(Beginning of Extracted material)

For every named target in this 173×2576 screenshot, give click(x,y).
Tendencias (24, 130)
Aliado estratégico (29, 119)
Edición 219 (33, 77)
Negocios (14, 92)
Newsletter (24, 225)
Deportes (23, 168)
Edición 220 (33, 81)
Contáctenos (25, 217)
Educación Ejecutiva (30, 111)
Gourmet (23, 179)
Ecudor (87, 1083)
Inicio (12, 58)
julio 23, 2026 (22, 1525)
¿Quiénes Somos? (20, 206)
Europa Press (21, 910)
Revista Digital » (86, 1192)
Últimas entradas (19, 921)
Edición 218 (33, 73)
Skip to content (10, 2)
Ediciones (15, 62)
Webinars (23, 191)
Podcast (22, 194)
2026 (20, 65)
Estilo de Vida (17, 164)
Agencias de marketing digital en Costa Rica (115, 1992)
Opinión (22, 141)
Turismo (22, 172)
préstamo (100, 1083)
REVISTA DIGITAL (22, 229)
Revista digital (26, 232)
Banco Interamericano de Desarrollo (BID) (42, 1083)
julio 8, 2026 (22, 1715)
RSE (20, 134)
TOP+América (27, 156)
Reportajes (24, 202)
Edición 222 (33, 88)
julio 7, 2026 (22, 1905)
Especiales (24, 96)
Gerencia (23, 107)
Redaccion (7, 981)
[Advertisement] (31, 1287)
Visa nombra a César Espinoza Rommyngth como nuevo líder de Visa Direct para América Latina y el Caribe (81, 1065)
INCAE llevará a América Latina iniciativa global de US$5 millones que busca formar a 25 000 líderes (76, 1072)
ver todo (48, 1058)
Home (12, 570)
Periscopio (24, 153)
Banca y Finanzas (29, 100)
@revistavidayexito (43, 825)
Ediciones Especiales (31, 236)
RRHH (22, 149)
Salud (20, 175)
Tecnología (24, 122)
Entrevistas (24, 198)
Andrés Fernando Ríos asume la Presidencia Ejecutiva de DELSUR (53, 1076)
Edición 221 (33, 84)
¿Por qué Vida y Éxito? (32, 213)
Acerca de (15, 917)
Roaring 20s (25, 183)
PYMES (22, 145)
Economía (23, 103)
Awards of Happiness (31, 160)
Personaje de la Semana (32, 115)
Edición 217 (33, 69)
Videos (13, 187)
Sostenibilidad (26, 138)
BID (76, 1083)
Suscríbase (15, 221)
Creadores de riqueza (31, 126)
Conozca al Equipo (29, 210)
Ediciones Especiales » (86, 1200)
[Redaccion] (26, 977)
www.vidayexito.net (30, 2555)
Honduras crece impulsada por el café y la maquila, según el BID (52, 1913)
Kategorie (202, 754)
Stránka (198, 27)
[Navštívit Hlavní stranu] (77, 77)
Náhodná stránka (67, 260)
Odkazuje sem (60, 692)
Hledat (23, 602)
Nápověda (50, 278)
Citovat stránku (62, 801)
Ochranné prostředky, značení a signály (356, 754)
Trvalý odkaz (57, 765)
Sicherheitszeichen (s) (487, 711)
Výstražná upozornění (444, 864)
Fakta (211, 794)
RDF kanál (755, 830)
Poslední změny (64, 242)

(End of Extracted material)

## The problem
Only the lines above from the one with "Negocios (14, 92)" through the one with "Redaccion (7, 981)" should be duplicated, character for character.

## Reply
Negocios (14, 92)
Newsletter (24, 225)
Deportes (23, 168)
Edición 220 (33, 81)
Contáctenos (25, 217)
Educación Ejecutiva (30, 111)
Gourmet (23, 179)
Ecudor (87, 1083)
Inicio (12, 58)
julio 23, 2026 (22, 1525)
¿Quiénes Somos? (20, 206)
Europa Press (21, 910)
Revista Digital » (86, 1192)
Últimas entradas (19, 921)
Edición 218 (33, 73)
Skip to content (10, 2)
Ediciones (15, 62)
Webinars (23, 191)
Podcast (22, 194)
2026 (20, 65)
Estilo de Vida (17, 164)
Agencias de marketing digital en Costa Rica (115, 1992)
Opinión (22, 141)
Turismo (22, 172)
préstamo (100, 1083)
REVISTA DIGITAL (22, 229)
Revista digital (26, 232)
Banco Interamericano de Desarrollo (BID) (42, 1083)
julio 8, 2026 (22, 1715)
RSE (20, 134)
TOP+América (27, 156)
Reportajes (24, 202)
Edición 222 (33, 88)
julio 7, 2026 (22, 1905)
Especiales (24, 96)
Gerencia (23, 107)
Redaccion (7, 981)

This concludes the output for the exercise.